Segment Start: Provided records
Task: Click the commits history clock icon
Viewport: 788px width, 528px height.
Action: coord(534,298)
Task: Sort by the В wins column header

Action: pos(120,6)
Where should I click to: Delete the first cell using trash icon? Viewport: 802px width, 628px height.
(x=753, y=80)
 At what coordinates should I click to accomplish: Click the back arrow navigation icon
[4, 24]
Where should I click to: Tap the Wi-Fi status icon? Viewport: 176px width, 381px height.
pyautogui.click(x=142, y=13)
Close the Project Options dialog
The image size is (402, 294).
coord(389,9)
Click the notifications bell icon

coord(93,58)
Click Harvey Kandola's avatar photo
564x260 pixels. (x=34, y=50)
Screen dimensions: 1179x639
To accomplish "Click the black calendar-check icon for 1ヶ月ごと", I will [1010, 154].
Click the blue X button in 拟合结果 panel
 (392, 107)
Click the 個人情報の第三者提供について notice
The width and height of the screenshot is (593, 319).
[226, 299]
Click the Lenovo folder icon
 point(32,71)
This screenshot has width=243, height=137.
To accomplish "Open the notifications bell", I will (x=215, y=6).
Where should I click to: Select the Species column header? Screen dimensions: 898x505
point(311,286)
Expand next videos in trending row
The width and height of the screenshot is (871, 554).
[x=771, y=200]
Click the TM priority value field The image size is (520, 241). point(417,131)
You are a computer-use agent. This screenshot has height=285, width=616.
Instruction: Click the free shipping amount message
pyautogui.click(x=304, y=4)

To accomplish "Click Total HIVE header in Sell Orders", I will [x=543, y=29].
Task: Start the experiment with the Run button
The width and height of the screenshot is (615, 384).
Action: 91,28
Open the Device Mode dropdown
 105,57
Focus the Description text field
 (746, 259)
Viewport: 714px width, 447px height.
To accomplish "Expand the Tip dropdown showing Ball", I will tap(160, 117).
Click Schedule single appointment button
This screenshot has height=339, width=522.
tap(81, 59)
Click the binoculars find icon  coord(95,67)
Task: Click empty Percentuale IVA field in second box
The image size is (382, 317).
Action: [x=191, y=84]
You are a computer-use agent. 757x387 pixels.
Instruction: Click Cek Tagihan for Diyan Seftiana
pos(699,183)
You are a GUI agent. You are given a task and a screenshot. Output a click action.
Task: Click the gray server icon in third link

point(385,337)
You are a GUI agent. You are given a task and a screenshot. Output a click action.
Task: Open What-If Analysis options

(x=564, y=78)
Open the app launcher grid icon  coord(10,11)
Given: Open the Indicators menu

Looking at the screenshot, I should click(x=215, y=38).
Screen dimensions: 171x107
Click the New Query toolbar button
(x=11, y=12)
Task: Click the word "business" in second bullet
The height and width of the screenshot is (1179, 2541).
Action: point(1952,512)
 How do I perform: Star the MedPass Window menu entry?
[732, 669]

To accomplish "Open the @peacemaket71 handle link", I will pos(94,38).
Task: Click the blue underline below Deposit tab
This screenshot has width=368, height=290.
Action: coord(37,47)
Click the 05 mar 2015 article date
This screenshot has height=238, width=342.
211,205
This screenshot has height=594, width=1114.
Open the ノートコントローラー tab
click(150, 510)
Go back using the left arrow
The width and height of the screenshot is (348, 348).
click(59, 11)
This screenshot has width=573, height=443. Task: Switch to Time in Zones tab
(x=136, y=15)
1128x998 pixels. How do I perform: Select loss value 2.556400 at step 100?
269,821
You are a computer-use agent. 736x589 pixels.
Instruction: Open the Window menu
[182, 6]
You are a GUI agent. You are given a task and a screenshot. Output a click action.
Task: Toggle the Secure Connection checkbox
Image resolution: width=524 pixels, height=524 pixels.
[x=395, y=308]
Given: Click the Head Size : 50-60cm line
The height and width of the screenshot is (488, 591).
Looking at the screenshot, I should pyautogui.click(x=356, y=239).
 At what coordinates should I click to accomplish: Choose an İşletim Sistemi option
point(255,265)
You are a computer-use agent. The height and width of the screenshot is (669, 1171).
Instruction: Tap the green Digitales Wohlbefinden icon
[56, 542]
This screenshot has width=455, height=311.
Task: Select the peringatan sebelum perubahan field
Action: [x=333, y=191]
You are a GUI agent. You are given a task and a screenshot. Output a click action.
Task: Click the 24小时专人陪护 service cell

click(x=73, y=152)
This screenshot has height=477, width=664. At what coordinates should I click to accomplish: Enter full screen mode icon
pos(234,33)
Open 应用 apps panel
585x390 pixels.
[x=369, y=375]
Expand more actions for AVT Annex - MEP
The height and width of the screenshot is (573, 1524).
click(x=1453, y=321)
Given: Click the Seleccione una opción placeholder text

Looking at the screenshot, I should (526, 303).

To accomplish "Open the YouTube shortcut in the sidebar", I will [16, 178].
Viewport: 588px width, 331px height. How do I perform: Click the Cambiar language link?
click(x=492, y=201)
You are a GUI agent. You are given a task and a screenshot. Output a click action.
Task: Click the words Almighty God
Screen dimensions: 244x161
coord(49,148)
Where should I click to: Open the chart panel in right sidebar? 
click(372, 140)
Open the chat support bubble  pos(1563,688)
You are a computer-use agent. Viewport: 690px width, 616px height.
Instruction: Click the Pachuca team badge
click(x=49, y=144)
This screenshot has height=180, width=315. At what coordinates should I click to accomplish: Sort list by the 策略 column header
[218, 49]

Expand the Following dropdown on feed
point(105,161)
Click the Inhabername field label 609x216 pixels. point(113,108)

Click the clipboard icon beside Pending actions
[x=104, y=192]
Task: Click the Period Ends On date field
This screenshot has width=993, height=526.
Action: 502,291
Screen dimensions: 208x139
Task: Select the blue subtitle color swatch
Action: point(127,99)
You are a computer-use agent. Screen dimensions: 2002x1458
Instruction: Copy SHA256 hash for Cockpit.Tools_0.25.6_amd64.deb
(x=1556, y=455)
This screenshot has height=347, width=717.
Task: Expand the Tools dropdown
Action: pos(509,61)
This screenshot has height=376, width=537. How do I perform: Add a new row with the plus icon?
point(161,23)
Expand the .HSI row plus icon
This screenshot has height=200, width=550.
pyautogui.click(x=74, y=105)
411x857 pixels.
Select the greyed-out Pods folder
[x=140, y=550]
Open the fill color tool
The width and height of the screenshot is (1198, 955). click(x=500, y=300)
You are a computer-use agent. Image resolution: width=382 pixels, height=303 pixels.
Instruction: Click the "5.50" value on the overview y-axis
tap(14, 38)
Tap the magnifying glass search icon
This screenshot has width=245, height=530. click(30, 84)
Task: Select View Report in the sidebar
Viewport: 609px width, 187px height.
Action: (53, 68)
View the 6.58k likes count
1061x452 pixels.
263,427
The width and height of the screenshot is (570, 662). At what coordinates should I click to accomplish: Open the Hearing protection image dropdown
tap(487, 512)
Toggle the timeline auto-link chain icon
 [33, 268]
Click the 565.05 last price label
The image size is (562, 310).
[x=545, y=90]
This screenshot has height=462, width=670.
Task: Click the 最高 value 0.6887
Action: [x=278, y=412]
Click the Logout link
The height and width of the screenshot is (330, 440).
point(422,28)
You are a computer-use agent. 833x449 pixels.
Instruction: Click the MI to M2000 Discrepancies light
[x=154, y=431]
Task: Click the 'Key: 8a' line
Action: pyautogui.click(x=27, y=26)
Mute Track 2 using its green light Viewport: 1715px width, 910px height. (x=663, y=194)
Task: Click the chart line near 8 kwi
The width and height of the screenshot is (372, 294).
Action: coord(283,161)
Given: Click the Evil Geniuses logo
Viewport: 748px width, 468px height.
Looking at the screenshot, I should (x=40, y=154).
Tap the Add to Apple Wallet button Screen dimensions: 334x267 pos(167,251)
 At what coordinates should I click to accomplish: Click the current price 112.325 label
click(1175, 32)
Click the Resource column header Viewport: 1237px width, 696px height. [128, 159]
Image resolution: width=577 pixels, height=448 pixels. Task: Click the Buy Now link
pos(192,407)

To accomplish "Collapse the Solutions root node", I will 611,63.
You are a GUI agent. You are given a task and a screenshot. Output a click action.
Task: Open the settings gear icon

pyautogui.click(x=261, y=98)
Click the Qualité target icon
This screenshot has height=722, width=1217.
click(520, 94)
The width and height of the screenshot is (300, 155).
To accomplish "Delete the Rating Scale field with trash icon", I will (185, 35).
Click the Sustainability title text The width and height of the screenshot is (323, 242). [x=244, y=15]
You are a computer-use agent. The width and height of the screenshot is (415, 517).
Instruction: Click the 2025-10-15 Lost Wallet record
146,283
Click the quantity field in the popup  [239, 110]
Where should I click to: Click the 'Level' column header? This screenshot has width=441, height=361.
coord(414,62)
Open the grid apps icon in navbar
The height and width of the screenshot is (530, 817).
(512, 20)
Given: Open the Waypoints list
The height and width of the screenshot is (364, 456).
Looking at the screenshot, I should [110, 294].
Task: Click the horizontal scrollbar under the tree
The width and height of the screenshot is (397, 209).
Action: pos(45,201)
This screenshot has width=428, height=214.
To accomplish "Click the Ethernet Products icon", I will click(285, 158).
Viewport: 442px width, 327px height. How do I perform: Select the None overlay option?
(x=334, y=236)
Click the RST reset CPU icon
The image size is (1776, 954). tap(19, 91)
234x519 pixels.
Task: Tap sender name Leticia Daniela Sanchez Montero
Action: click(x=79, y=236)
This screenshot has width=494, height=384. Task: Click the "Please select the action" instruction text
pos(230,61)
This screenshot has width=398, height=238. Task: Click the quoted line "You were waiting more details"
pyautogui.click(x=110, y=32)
Segment End: Provided records
What this task involves: What you return must be an exact retyping of the lines above starting at the line with "This screenshot has height=339, width=522." and ending at the line with "Task: Click the blue", and nothing besides.

Result for this exercise:
This screenshot has height=339, width=522.
tap(81, 59)
Click the binoculars find icon  coord(95,67)
Task: Click empty Percentuale IVA field in second box
The image size is (382, 317).
Action: [x=191, y=84]
You are a computer-use agent. 757x387 pixels.
Instruction: Click Cek Tagihan for Diyan Seftiana
pos(699,183)
You are a GUI agent. You are given a task and a screenshot. Output a click action.
Task: Click the gray server icon in third link

point(385,337)
You are a GUI agent. You are given a task and a screenshot. Output a click action.
Task: Open What-If Analysis options

(x=564, y=78)
Open the app launcher grid icon  coord(10,11)
Given: Open the Indicators menu

Looking at the screenshot, I should click(x=215, y=38).
Screen dimensions: 171x107
Click the New Query toolbar button
(x=11, y=12)
Task: Click the word "business" in second bullet
The height and width of the screenshot is (1179, 2541).
Action: point(1952,512)
 How do I perform: Star the MedPass Window menu entry?
[732, 669]

To accomplish "Open the @peacemaket71 handle link", I will pos(94,38).
Task: Click the blue underline below Deposit tab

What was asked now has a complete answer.